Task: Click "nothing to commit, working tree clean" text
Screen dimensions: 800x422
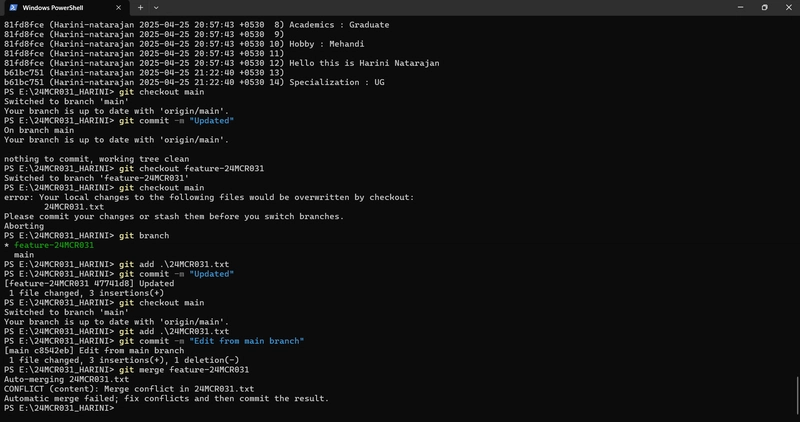Action: (x=96, y=159)
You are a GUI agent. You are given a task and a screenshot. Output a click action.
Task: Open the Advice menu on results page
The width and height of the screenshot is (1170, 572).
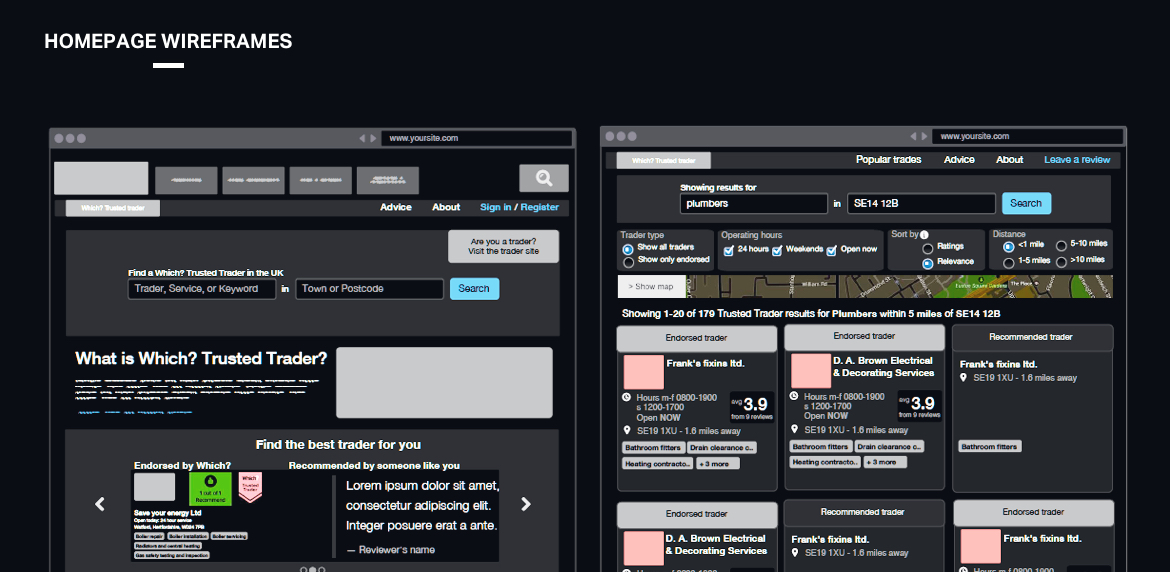959,160
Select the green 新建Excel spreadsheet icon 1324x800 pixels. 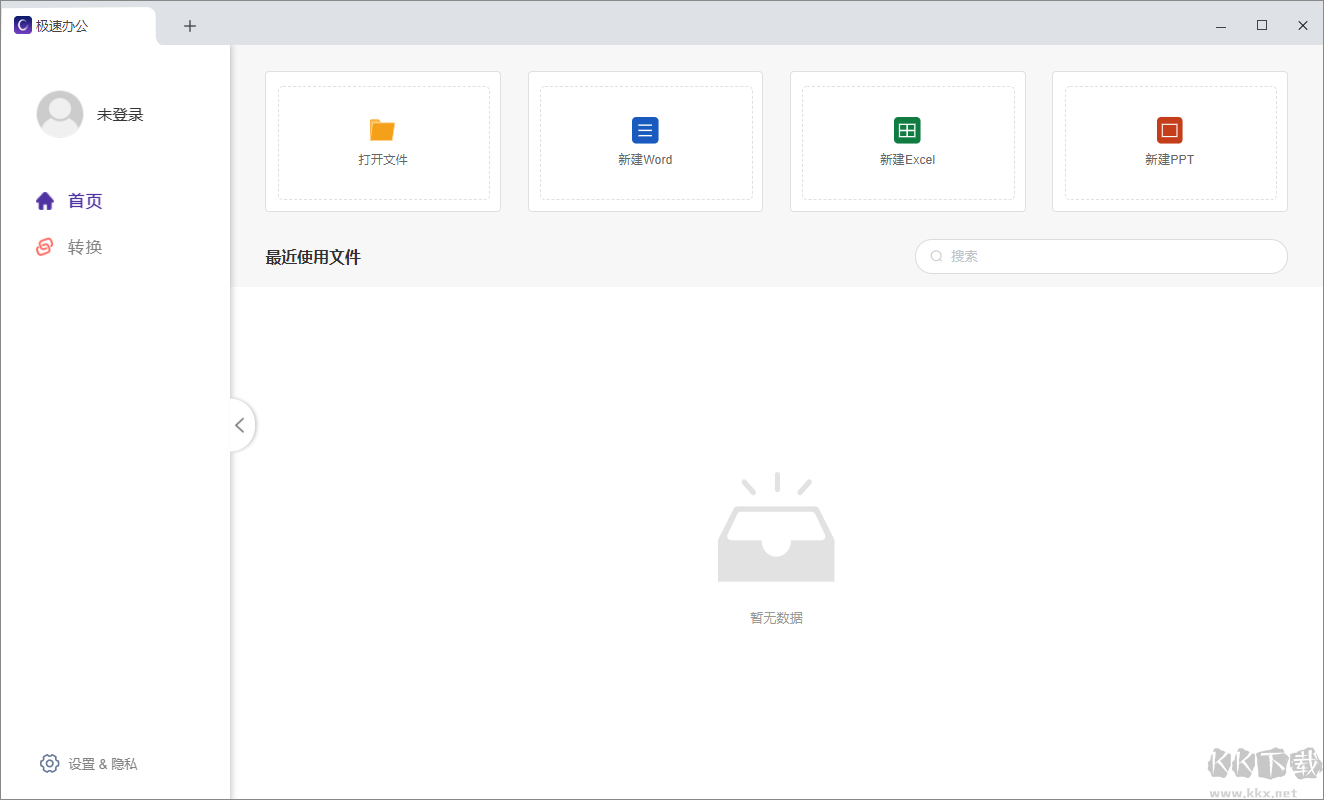coord(907,129)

(TRY IT) Only the lines from the start of the material to the line with "Task: Open the Advice menu on results page", inclusive, belong in the answer, printed exactly and free of pictures.

(RESPONSE AREA)
Task: Click "nothing to commit, working tree clean" text
Screen dimensions: 800x422
Action: (x=96, y=159)
You are a GUI agent. You are given a task and a screenshot. Output a click action.
Task: Open the Advice menu on results page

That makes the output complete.